Shocking....the life of a girl is just too fragile...and i feel so hopeless about it.
Whatever happened is serious and needs to be taken care of...parents feel that they should be with daughter until her wedlock and then she should be just left...to live or to adjust!! This needs urgent attention....Is she alive or just
adjusting??
Secondly, the two who are getting married...should know or find out what they want out of it!!
Its painful and sad when girls dont get the much needed support from their parents.
DEEPA :
Very pertinent point. That is first step before physical violence. I agree that even mental or emotional torture can lead a young girl to take such drastic step if she is not supported by parents or someone close. We definitely need to raise awareness against any kind of pressures put on the young bride. At the same time she too must understand what is expected from her and not make too many unwanted issues. Take care
JIGYASA :
I agree that there should be free exchange of thoughts before getting married. Take care
RIA :
Let us try to see that we take steps to ensure such incidents do not happen again. Take care
Geez! this things still happen in our society. such things shall be taken a taboo.
How can we do this??? I feel really bad...and helpless.
I'm so sorry to hear about the lady.. I'm sure that what she underwent must have been very hard, or else she would not have taken such a step.
Indeed physical violence is something that no one should bear with. It's sad how people ill treat women.
Great post..
very SAD...God bless her soul ...
its very sad on parents part ...not to support the kid!
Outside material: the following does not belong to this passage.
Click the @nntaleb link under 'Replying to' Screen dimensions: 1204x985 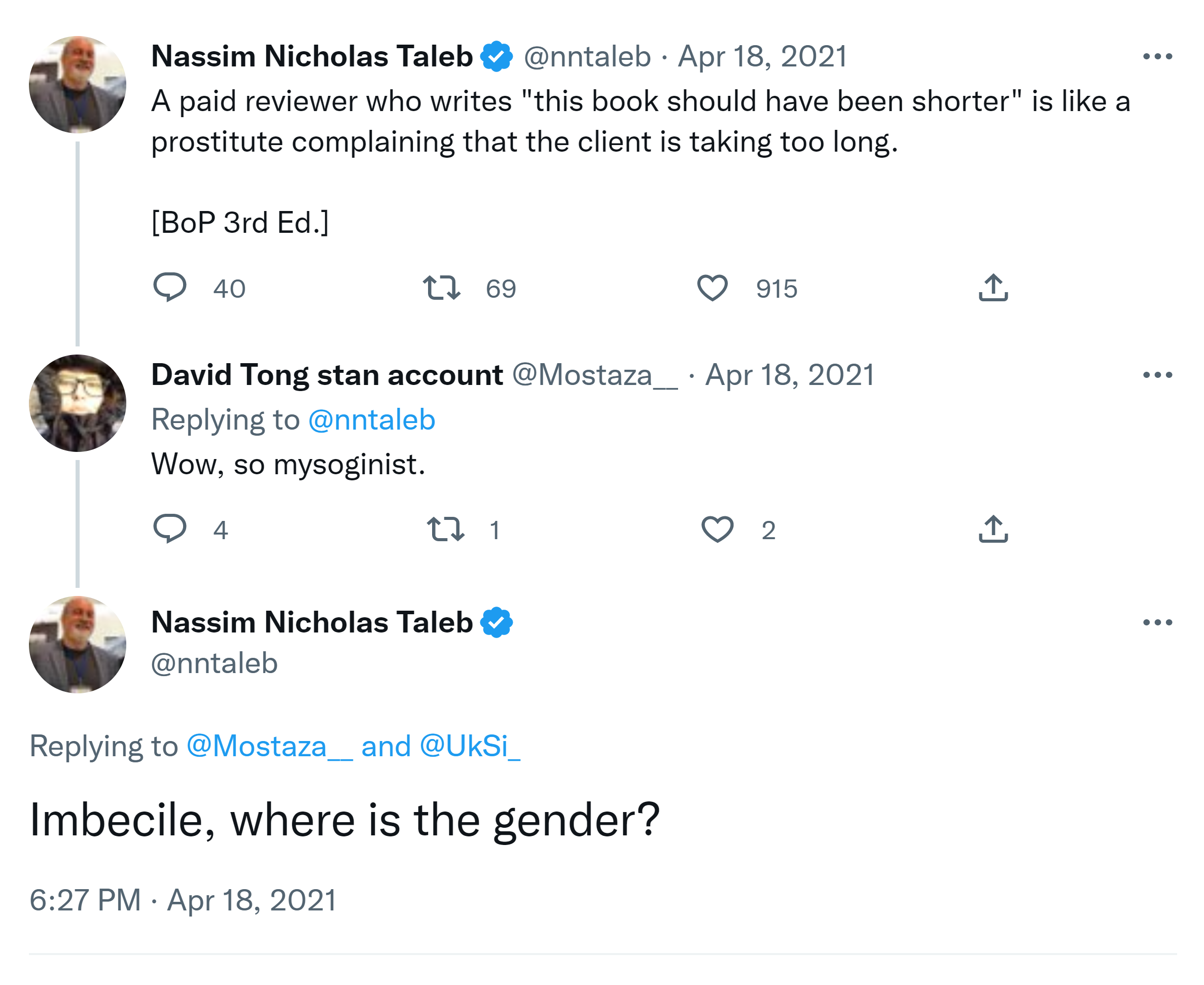[371, 420]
SAY "NO" To Domestic Violence
I appreciate your view so much. thanks for sharing this. May the soul rest in peace and may we living beings get wisdom.
L2C :
Unfortunately such things still happen. We definitely need to raise awareness against such inhuman acts. Take care
GAYU :
We can start with keeping our eyes & ears open and if we come to know of any domestic violence, physical or even mental, we should make right authorities aware. That could be a dedicated NGO or NCW. We could also be active participant of such organisations for seminar etc. Take care
PHILO :
In my view physical violence by husband or in laws coupled with non supportive attitude of her parents which lead to this. We need to ensure that a girl gets full support against any kind of torture, physical or mental. Take care
HARMAN :
I also feel strongly that it was parents who let her down very badly. Take care
C D :
I agree that may we get wisdom to see that such incidents do not happen ever. Take care
You are right- people would do anything to make a marriage work- including forcing their daughter to stay in a violent relationship. I am very sad for your niece..
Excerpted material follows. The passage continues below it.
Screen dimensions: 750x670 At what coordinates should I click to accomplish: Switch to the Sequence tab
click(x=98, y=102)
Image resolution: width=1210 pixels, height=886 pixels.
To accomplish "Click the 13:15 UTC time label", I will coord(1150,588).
The thing which is tragic is that in many cases ppl who r most close doesn't support :(
thatz wat make the victim more vulnerable to ideas like suicide.
Instances like this(In India we have many) are darkest black spots.
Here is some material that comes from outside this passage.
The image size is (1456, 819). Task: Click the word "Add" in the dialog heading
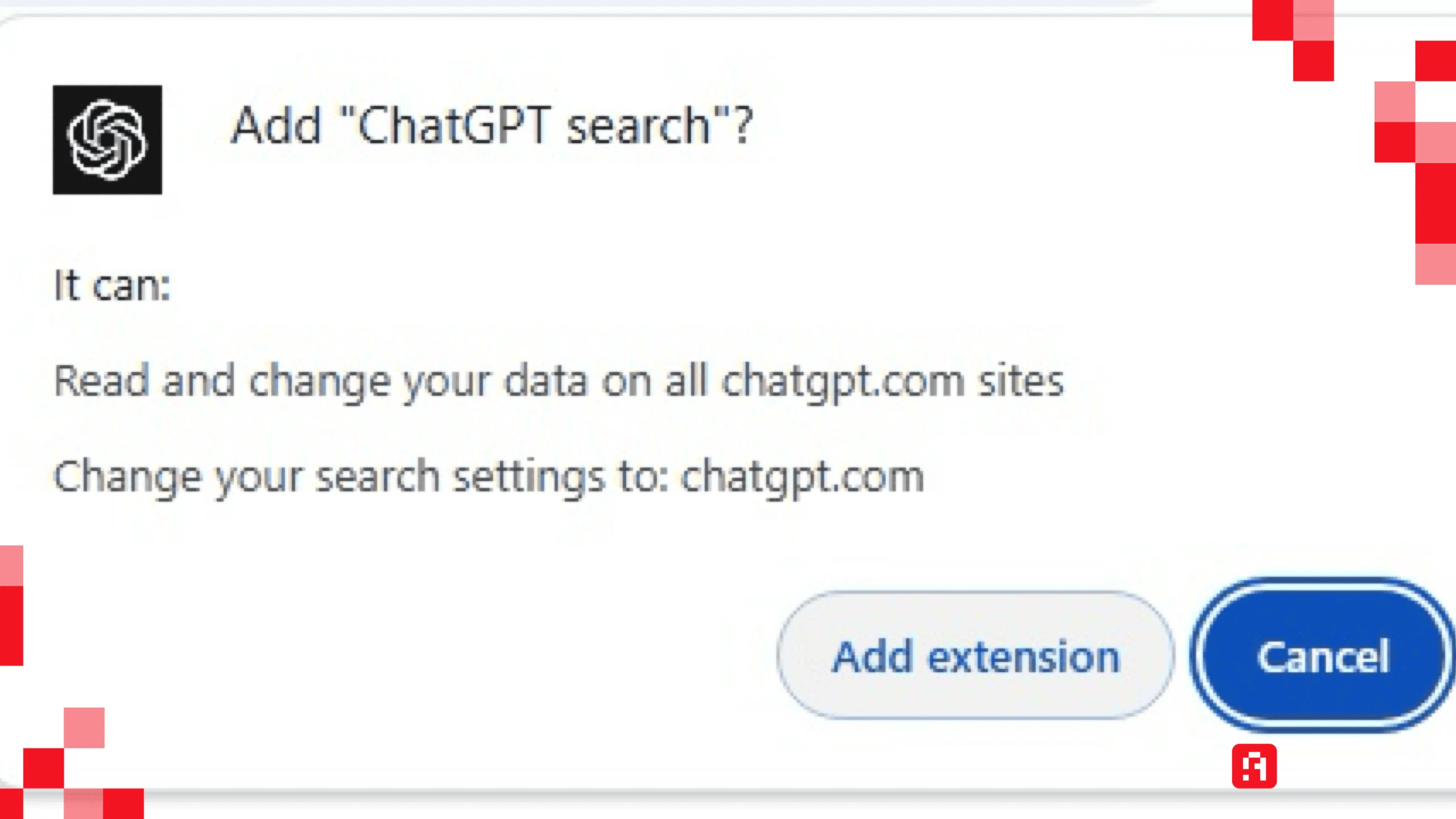tap(276, 126)
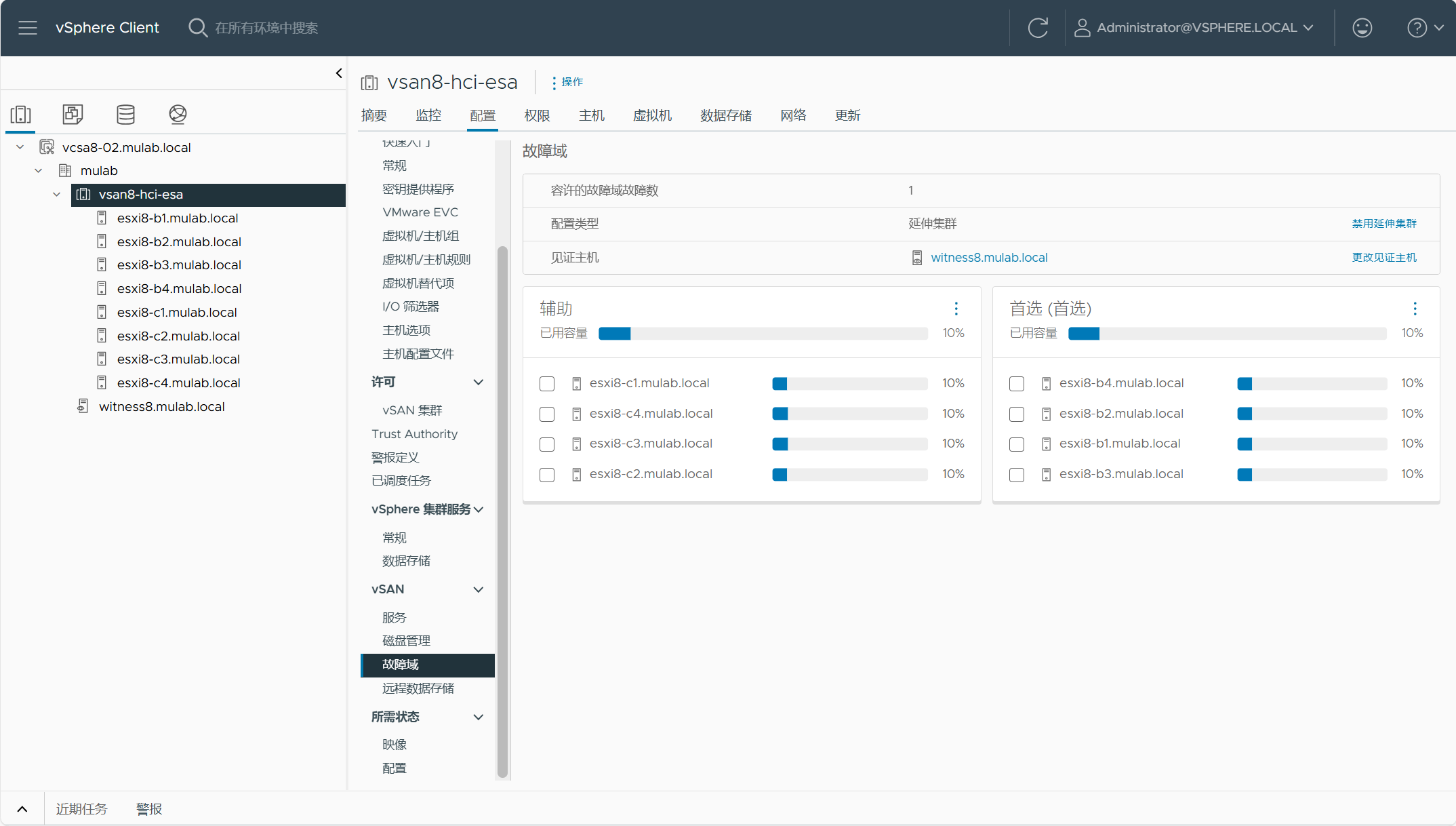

PS: Been away from blogosphere in past few days, hope u doing fine !!
MEERA :
It is so tragic and I feel sad that I did not keep in touch with her thinking that let them settle down and my wife was in touch with her grandmother on regular basis. We surely need to see what can be done to remove this evil from society. Hope to see you often and also if you can do give your valuable views on some of my older posts. Take care
JYOTI :
It is really so tragic. How I wish I had even a little inkling so that I could have done whatever was in my hands. Take care
ohh jack uncle this is such a sad reality...i so wish all of girls have the courage to figth such atrocity and have parents who understand us more than they value their social status
When a person is up against one's own culture, there is really nothing much one can do about it. Or on the other hand one can decide on two things..... submission (which apparently would please the elders) or defiance (which would entirely shock them to their social toes). Still a difficult situation whatever the choice may be.
SULAGNA :
I too wish the same. Hope a day comes when this is reality. Take care
ELLEN :
Whatever be it, there should be no compromise to dignity or self respect. No comment on previous post? Take care
Support is indeed required. Else women will never be able to come up!
PHILO :
True. If my bad luck parents do not give required support then one must take someone elder whom she trusts into confidence. Take care
it is so sad and sadder the fact that some parents take the ill treatment of their daughters at the in-laws' house lightly..also sad that many a times the girls can't really voice their problems for many parents are over sensitive!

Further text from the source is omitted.